RECORDS PROVIDED:
# # # # # # #

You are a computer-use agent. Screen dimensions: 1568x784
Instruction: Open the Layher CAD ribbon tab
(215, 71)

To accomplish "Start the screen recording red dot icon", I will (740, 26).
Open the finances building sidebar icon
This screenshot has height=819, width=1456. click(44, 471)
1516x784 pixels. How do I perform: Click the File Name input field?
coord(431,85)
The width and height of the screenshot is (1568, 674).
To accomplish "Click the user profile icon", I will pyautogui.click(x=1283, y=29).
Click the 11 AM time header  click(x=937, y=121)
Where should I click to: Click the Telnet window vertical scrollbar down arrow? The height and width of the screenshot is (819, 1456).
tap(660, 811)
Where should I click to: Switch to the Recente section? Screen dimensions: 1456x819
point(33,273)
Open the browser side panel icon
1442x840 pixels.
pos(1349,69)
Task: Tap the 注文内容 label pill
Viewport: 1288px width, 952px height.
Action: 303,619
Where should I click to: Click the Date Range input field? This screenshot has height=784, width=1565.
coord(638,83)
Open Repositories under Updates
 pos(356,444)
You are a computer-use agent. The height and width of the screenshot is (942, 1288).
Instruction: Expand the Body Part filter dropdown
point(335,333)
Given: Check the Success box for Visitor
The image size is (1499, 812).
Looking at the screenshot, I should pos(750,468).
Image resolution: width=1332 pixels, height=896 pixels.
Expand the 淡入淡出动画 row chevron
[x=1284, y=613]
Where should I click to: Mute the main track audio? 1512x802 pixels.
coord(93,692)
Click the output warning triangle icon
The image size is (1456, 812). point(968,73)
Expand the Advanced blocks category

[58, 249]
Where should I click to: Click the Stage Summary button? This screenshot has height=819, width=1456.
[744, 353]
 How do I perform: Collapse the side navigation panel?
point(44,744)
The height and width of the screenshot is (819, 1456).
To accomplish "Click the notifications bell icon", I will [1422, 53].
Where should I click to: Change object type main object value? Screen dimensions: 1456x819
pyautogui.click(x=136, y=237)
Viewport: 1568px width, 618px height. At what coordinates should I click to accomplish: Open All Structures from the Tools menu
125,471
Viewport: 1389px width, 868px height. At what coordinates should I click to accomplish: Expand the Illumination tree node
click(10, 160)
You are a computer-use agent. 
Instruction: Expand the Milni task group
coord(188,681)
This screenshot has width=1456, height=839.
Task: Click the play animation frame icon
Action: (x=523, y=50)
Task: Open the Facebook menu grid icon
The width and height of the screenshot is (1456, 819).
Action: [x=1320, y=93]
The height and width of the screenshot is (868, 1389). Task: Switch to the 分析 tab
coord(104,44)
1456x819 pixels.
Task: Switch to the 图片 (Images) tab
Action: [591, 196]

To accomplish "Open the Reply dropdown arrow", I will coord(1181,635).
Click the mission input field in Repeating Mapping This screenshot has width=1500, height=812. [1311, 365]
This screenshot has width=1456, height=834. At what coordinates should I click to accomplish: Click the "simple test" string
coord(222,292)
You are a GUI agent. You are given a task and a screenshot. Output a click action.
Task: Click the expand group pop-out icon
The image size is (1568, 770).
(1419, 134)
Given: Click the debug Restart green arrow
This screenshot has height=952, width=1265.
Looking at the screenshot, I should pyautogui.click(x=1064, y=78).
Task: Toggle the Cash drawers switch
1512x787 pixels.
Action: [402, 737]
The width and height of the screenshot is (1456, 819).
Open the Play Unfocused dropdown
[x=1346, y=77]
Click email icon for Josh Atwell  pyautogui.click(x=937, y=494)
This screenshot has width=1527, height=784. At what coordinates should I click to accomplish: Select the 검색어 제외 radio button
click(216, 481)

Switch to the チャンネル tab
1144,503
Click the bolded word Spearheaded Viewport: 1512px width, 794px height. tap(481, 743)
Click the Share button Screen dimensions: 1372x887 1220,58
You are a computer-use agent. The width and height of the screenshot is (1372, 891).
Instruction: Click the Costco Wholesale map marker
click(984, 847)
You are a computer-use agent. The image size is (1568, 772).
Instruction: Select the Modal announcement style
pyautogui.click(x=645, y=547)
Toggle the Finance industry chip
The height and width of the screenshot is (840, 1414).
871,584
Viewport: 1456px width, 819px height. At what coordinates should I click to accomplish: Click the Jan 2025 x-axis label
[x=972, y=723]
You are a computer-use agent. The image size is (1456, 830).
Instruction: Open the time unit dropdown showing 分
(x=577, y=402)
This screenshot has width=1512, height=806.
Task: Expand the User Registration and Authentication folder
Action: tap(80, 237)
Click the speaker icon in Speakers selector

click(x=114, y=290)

# # # # # # #

AIM OF THE TASK: So that the data stays intact, repeat all of it exactly.

FINISHED TASK:
You are a computer-use agent. Screen dimensions: 1568x784
Instruction: Open the Layher CAD ribbon tab
(215, 71)

To accomplish "Start the screen recording red dot icon", I will (740, 26).
Open the finances building sidebar icon
This screenshot has height=819, width=1456. click(44, 471)
1516x784 pixels. How do I perform: Click the File Name input field?
coord(431,85)
The width and height of the screenshot is (1568, 674).
To accomplish "Click the user profile icon", I will pyautogui.click(x=1283, y=29).
Click the 11 AM time header  click(x=937, y=121)
Where should I click to: Click the Telnet window vertical scrollbar down arrow? The height and width of the screenshot is (819, 1456).
tap(660, 811)
Where should I click to: Switch to the Recente section? Screen dimensions: 1456x819
point(33,273)
Open the browser side panel icon
1442x840 pixels.
pos(1349,69)
Task: Tap the 注文内容 label pill
Viewport: 1288px width, 952px height.
Action: 303,619
Where should I click to: Click the Date Range input field? This screenshot has height=784, width=1565.
coord(638,83)
Open Repositories under Updates
 pos(356,444)
You are a computer-use agent. The height and width of the screenshot is (942, 1288).
Instruction: Expand the Body Part filter dropdown
point(335,333)
Given: Check the Success box for Visitor
The image size is (1499, 812).
Looking at the screenshot, I should pos(750,468).
Image resolution: width=1332 pixels, height=896 pixels.
Expand the 淡入淡出动画 row chevron
[x=1284, y=613]
Where should I click to: Mute the main track audio? 1512x802 pixels.
coord(93,692)
Click the output warning triangle icon
The image size is (1456, 812). point(968,73)
Expand the Advanced blocks category

[58, 249]
Where should I click to: Click the Stage Summary button? This screenshot has height=819, width=1456.
[744, 353]
 How do I perform: Collapse the side navigation panel?
point(44,744)
The height and width of the screenshot is (819, 1456).
To accomplish "Click the notifications bell icon", I will [1422, 53].
Where should I click to: Change object type main object value? Screen dimensions: 1456x819
pyautogui.click(x=136, y=237)
Viewport: 1568px width, 618px height. At what coordinates should I click to accomplish: Open All Structures from the Tools menu
125,471
Viewport: 1389px width, 868px height. At what coordinates should I click to accomplish: Expand the Illumination tree node
click(10, 160)
You are a computer-use agent. 
Instruction: Expand the Milni task group
coord(188,681)
This screenshot has width=1456, height=839.
Task: Click the play animation frame icon
Action: (x=523, y=50)
Task: Open the Facebook menu grid icon
The width and height of the screenshot is (1456, 819).
Action: [x=1320, y=93]
The height and width of the screenshot is (868, 1389). Task: Switch to the 分析 tab
coord(104,44)
1456x819 pixels.
Task: Switch to the 图片 (Images) tab
Action: [591, 196]

To accomplish "Open the Reply dropdown arrow", I will coord(1181,635).
Click the mission input field in Repeating Mapping This screenshot has width=1500, height=812. [1311, 365]
This screenshot has width=1456, height=834. At what coordinates should I click to accomplish: Click the "simple test" string
coord(222,292)
You are a GUI agent. You are given a task and a screenshot. Output a click action.
Task: Click the expand group pop-out icon
The image size is (1568, 770).
(1419, 134)
Given: Click the debug Restart green arrow
This screenshot has height=952, width=1265.
Looking at the screenshot, I should pyautogui.click(x=1064, y=78).
Task: Toggle the Cash drawers switch
1512x787 pixels.
Action: [402, 737]
The width and height of the screenshot is (1456, 819).
Open the Play Unfocused dropdown
[x=1346, y=77]
Click email icon for Josh Atwell  pyautogui.click(x=937, y=494)
This screenshot has width=1527, height=784. At what coordinates should I click to accomplish: Select the 검색어 제외 radio button
click(216, 481)

Switch to the チャンネル tab
1144,503
Click the bolded word Spearheaded Viewport: 1512px width, 794px height. tap(481, 743)
Click the Share button Screen dimensions: 1372x887 1220,58
You are a computer-use agent. The width and height of the screenshot is (1372, 891).
Instruction: Click the Costco Wholesale map marker
click(984, 847)
You are a computer-use agent. The image size is (1568, 772).
Instruction: Select the Modal announcement style
pyautogui.click(x=645, y=547)
Toggle the Finance industry chip
The height and width of the screenshot is (840, 1414).
871,584
Viewport: 1456px width, 819px height. At what coordinates should I click to accomplish: Click the Jan 2025 x-axis label
[x=972, y=723]
You are a computer-use agent. The image size is (1456, 830).
Instruction: Open the time unit dropdown showing 分
(x=577, y=402)
This screenshot has width=1512, height=806.
Task: Expand the User Registration and Authentication folder
Action: tap(80, 237)
Click the speaker icon in Speakers selector

click(x=114, y=290)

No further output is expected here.